Aris mengatakan, seluruh pelaku usaha terdampak mengakibatkan perputaran uang menjadi tersendat dan tidak terdistribusikan kebanyak kalangan. Begitu juga tingkat pengangguran bertambah karena banyaknya pemutusan kerja.
Karawang sebagai wilayah industri, ekonomi masyarakat juga sangat bergantung pada sektor penyokong industri seperti diantaranya perparkiran, perdagangan dan hunian. ”Dampaknya jika banyak pemutusan kerja, perputaran uang di wilayah industri mengalami penurunan yang drastis,” katanya.
Karena itu, kata dia, tidak heran jika BPS mengeluarkan data yang menunjukkan kemiskinan di Karawang mengalami peningkatan. ”Cukup logis jika dikaitkan dengan dampak pandemi,” ucapnya.
Tetapi, lanjut Aris, kondisi tersebut perlu menjadi sorotan, setidaknya meliputi bantuan tunai yang menjadi program pemerintah kabupaten nyatanya tidak mampu menjadi solusi. Seandainya bantuan tunai memang perlu, sebaiknya lebih menyasar pada aspek permodalan. ”Jika bantuan tunai ini hanya bersifat bantuan cuma-cuma dalam jangka yang panjang, jangan heran jika dampaknya hanya akan menjauhkan masyarakat dari kemandirian dan cenderung bergantung pada kebaikan pemerintah,” tuturnya.
Selain itu, tingkat kepedulian sosial masyarakat mengalami penurunan. Andai kata kemiskinan di Karawang jelas nyata, justru terbalik dengan kondisi kalangan menengah ke atas yang banyak berkeliaran di tempat rekreasi dan pusat perbelanjaan. Transaksi digital justru meningkat. Hal itu dapat dilihat dari distribusi barang yang dilakukan jasa pengiriman barang. Menurutnya, yang perlu dikritisi apakah konsep zakat dan sedekah sudah tidak berjalan? Karena program pengentasan kemiskinan dalam Islam nampak pada zakat dan sedekah. ”Jika kemiskinan terus mengalami peningkatan, dalam konteks ini terjadi karena tingkat kepedulian sosial dan pengamalan ajaran agama sedang mengalami kemunduran,” ungkapnya.

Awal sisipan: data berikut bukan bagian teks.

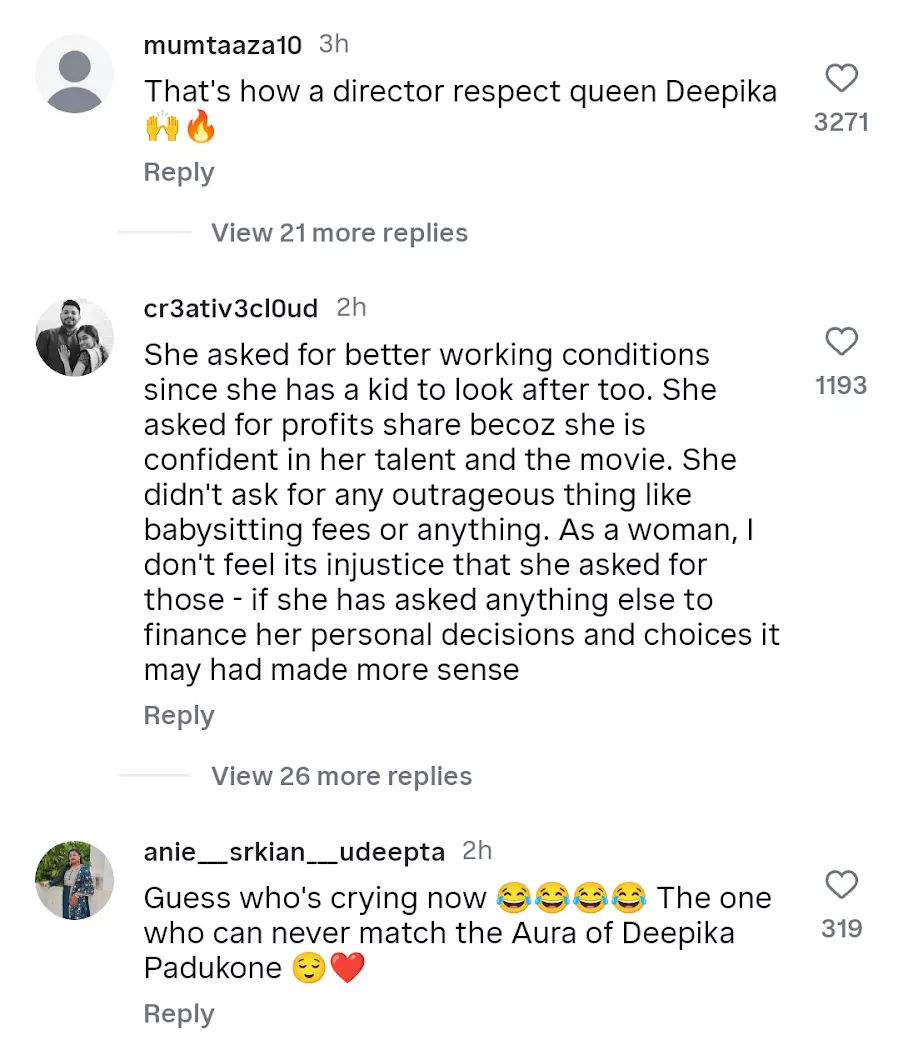The width and height of the screenshot is (903, 1045).
Task: Tap anie__srkian__udeepta's profile photo
Action: [x=75, y=880]
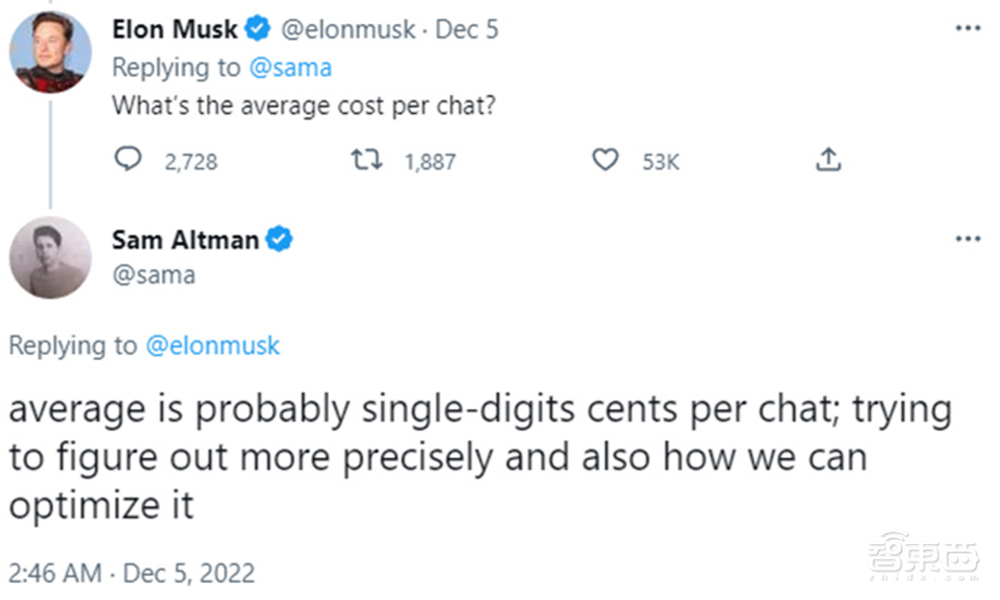Share Elon Musk's tweet
The width and height of the screenshot is (1000, 600).
click(829, 160)
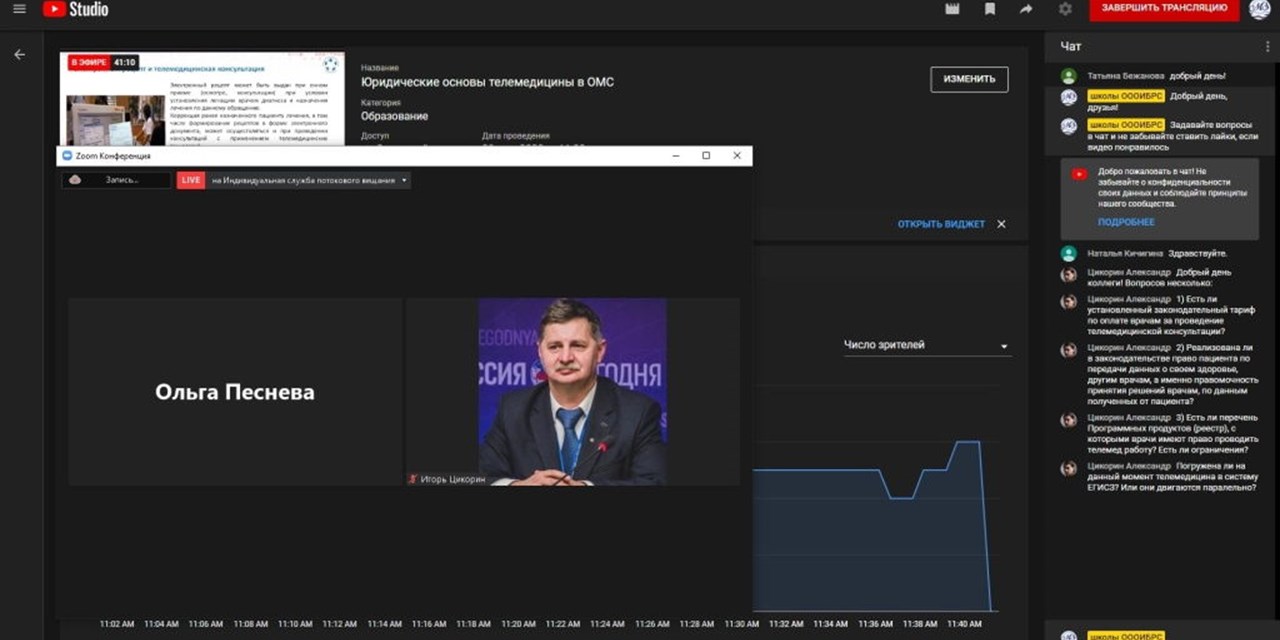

Aris juga mengatakan, kemiskinan di Karawang menjadi tanggung jawab semua kalangan, bukan hanya pemerintah saja termasuk seluruh elemen masyarakat. Pemerintah dituntut memiliki program yang tepat untuk pengentasan kemiskinan. Bahkan jika perlu adanya perubahan RPJMD yang mengarah pada pembentukan kemandirian masyarakat. ”Kesalehan sosial menjadi kewajiban agar masyarakat saling membantu sesama. Perlu adanya peningkatan kesadaran bersedekah dan zakat karena kalangan yang termasuk masyarakat miskin ekstrem dapat dikategorikan mustahiq zakat,” tuturnya.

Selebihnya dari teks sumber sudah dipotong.